▸ Task to complete
Go through the entries below and say how many lines hold the word "will". Nothing else is needed.
= Beginning of Section =
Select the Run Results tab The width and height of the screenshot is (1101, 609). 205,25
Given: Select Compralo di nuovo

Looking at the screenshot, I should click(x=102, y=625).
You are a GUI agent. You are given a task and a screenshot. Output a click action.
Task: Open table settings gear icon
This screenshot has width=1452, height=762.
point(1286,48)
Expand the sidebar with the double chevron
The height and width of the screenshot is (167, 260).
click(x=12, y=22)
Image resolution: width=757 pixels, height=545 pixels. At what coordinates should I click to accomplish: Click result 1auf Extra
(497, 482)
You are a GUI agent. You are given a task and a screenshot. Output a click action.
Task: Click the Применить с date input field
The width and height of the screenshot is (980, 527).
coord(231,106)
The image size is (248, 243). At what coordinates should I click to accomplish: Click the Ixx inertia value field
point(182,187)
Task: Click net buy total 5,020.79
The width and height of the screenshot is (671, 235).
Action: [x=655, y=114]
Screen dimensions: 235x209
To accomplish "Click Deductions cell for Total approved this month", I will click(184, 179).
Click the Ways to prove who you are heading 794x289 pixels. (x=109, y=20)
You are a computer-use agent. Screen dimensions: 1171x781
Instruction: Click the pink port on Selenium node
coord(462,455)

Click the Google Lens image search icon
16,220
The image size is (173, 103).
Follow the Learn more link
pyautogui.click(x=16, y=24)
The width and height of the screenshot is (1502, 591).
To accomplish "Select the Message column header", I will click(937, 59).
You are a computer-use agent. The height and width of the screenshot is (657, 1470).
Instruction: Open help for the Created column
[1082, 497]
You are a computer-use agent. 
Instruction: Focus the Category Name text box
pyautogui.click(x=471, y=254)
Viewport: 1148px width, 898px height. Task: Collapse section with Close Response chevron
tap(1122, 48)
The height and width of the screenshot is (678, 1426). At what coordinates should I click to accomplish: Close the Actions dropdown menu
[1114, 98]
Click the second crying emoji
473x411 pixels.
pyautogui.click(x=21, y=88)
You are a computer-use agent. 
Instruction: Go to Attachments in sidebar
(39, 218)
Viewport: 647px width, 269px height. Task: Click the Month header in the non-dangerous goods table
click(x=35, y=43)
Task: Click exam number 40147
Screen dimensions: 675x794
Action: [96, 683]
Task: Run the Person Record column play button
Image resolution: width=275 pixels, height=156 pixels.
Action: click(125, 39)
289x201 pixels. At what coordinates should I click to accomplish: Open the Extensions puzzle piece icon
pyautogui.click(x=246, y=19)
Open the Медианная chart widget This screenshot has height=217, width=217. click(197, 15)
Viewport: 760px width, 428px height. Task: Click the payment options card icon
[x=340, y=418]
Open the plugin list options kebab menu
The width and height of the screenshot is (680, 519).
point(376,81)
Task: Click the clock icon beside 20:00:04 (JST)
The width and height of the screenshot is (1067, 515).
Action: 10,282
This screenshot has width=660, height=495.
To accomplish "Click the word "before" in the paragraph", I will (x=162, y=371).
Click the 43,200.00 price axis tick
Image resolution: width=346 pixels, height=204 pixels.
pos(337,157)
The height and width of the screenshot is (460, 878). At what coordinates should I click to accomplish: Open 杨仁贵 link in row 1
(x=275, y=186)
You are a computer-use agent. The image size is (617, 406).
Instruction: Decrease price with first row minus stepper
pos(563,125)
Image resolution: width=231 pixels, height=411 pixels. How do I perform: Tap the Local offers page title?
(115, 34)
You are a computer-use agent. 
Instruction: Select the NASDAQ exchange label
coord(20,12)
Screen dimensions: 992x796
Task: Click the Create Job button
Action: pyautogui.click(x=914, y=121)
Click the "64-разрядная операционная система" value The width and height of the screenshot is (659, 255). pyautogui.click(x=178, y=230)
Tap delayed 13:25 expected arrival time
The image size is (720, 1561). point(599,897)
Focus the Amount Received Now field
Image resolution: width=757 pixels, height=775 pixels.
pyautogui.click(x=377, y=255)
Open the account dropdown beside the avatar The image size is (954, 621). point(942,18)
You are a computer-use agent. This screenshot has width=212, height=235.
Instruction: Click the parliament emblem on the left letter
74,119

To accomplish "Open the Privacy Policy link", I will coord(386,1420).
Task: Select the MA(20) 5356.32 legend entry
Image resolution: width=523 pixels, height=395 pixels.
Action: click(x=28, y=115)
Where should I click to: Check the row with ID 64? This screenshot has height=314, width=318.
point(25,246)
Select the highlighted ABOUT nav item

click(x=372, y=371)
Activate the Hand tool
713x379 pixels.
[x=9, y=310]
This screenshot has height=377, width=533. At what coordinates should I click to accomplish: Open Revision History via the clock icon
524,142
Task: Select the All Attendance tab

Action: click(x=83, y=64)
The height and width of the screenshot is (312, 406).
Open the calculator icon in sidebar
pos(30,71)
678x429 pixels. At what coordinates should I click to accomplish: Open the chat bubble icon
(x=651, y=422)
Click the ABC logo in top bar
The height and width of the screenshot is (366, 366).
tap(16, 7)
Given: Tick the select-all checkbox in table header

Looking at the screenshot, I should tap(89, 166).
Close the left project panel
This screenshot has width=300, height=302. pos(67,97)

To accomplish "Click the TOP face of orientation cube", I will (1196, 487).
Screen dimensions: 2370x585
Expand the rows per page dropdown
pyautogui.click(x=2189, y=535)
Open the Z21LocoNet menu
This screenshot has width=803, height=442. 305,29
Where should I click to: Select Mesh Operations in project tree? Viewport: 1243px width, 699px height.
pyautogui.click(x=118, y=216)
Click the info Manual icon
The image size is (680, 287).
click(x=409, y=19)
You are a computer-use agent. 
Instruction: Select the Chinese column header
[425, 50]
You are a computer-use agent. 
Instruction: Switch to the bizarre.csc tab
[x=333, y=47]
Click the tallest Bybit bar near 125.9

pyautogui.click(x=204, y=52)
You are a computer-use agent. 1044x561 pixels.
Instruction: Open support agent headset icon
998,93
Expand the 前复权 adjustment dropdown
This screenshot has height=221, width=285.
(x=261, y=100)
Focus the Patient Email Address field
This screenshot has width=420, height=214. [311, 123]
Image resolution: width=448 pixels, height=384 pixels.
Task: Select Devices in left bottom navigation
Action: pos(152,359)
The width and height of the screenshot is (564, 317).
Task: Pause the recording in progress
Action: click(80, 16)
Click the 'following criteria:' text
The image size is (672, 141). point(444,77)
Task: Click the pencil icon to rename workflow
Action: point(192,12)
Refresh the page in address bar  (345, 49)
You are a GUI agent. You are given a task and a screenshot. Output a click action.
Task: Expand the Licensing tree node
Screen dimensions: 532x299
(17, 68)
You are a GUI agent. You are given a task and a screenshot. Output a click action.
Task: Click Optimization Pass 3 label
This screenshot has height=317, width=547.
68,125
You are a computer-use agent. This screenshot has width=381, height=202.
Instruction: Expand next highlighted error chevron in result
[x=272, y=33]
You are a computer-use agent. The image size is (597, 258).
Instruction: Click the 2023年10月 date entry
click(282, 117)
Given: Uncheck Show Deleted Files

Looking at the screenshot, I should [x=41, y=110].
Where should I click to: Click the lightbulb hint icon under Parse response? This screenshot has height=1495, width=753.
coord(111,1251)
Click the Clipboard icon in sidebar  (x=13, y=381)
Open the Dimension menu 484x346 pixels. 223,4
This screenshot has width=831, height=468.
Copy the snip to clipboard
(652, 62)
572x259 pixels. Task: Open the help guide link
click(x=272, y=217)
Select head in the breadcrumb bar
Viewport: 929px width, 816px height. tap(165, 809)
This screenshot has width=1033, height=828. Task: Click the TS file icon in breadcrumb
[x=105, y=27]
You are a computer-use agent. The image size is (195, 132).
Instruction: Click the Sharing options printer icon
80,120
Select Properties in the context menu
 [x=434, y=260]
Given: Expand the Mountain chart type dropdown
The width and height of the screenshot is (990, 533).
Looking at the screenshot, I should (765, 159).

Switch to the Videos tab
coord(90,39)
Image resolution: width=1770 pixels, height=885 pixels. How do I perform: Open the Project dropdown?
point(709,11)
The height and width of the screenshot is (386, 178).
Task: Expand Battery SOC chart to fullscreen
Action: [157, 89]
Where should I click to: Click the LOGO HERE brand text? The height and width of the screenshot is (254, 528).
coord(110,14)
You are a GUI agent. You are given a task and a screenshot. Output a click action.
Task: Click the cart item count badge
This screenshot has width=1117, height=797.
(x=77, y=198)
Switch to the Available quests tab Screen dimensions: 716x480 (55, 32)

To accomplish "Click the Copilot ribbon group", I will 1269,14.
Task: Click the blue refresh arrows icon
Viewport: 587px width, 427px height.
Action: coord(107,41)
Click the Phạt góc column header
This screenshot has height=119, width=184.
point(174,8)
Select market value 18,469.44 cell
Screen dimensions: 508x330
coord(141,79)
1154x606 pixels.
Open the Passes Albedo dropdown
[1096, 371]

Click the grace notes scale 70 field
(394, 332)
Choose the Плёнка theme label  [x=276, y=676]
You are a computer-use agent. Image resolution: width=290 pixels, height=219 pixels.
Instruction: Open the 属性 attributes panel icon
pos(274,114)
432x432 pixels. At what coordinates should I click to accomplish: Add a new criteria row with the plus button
= End of Section =
▸ Output
6